Effect of Sequence-Based Incorporation of Fillers, Kenaf Fiber and Graphene Nanoplate, on Polypropylene Composites via a Physicochemical Compounding Method

Abstract

Natural-fiber-reinforced polypropylene (PP) composites are gaining increasing interest as lightweight, sustainable alternatives for various packaging and applications. This study investigates the effect of filler addition sequence on the mechanical, morphological, thermal, and dynamic mechanical properties of PP-based composites reinforced with graphite nanoplatelets (GnP) and kenaf fiber (KF). Two filler incorporation sequences were evaluated: GnP/KF/PP (GnP initially mixed with KF before PP addition) and GnP/PP/KF (KF added after mixing GnP with PP). The GnP/KF/PP composite exhibited superior mechanical properties, with tensile strength and flexural strength increasing by up to 25% compared to the control, while GnP/PP/KF showed a 13% improvement. SEM analyses revealed that initial mixing of GnP with KF significantly improved filler dispersion and interfacial bonding, enhancing stress transfer within the composite. XRD and DSC analyses showed reduced crystallinity and lower crystallization temperatures in the addition of KF due to restricted polymer chain mobility.
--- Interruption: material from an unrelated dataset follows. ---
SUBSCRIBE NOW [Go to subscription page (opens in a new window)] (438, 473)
Thermal stability assessed by TGA indicated minimal differences between the composites regardless of filler sequence. DMA results demonstrated a significantly higher storage modulus and enhanced elastic response in the addition of KF, alongside a slight decrease in glass transition temperature (T_g). The results emphasize the importance of optimizing filler addition sequences to enhance mechanical performance, confirming the potential of these composites in sustainable packaging and structural automotive applications.